• **PAGE EXCERPT**
* start *

Linear Regression (CSCI-567)

Regression VS Classification

continuous vs discrete
measure prediction error differently

Measure error for one prediction

absolute error: |prediction - sale price|
squared error: (prediction - sale price)^2

Formal set up for linear regression

input: $\vec x\in\mathbb{R}^D$
Output: $y\in\mathbb{R}$
Training data: $D=\{(\vec{x_n}, y_n),n=1,2,...,N\}$
Linear model: $f:\mathbb{R}^D\rightarrow\mathbb{R}$ $f : R^{D} \to R$ , with $f(\vec{x})=w_0+\sum_{d=1}^{D}w_dx_d=w_0+\vec{w}^T\vec{x}$ $f (x) = w_{0} + \sum_{d = 1}^{D} w_{d} x_{d} = w_{0} + w^{T} x$
- For notation convenience $f(\vec{x})=\tilde{\boldsymbol{w}}^T\tilde{\boldsymbol{x}}=\tilde{\boldsymbol{x}}^T\tilde{\boldsymbol{w}}$ , where $\tilde{\boldsymbol{w}}=[w_0,w_1,w_2,...,w_D]^T,\tilde{\boldsymbol{x}}=[1,x_1,x_2,...,x_D]^T$

RSS(Residual sum of squares)

* end *

• **TASK TO COMPLETE**
Reproduce word for word the part of the linear regression notes that opens with the words containing "absolute error: |prediction" and closes with "sum of squares)". The material has nothing to do with the linear regression notes.

• **DATASET EXCERPT**
* start *

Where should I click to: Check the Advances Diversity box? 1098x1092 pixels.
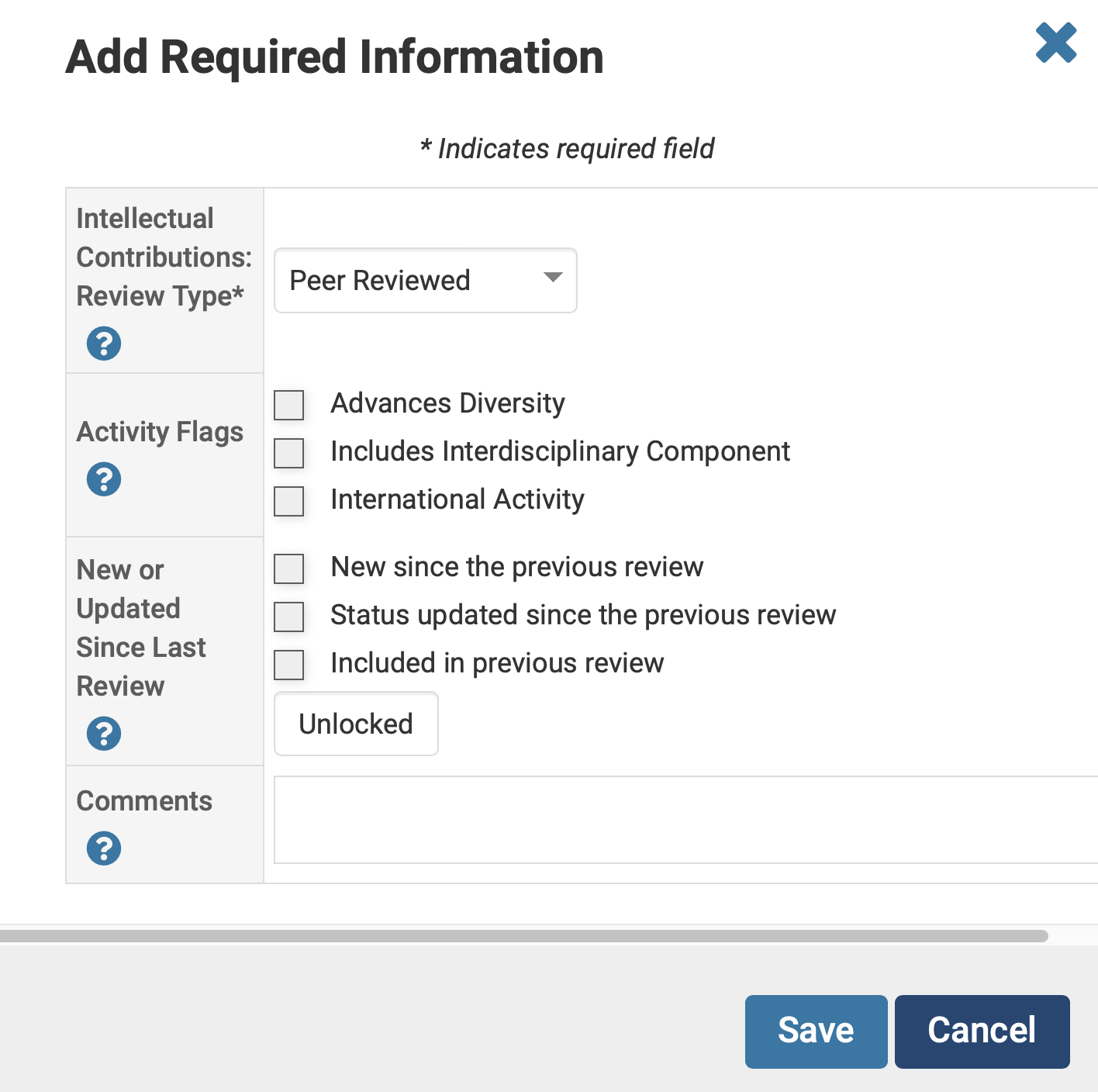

* end *

• **WORKED SOLUTION**
absolute error: |prediction - sale price|
squared error: (prediction - sale price)^2

Formal set up for linear regression

input: $\vec x\in\mathbb{R}^D$
Output: $y\in\mathbb{R}$
Training data: $D=\{(\vec{x_n}, y_n),n=1,2,...,N\}$
Linear model: $f:\mathbb{R}^D\rightarrow\mathbb{R}$ $f : R^{D} \to R$ , with $f(\vec{x})=w_0+\sum_{d=1}^{D}w_dx_d=w_0+\vec{w}^T\vec{x}$ $f (x) = w_{0} + \sum_{d = 1}^{D} w_{d} x_{d} = w_{0} + w^{T} x$
- For notation convenience $f(\vec{x})=\tilde{\boldsymbol{w}}^T\tilde{\boldsymbol{x}}=\tilde{\boldsymbol{x}}^T\tilde{\boldsymbol{w}}$ , where $\tilde{\boldsymbol{w}}=[w_0,w_1,w_2,...,w_D]^T,\tilde{\boldsymbol{x}}=[1,x_1,x_2,...,x_D]^T$

RSS(Residual sum of squares)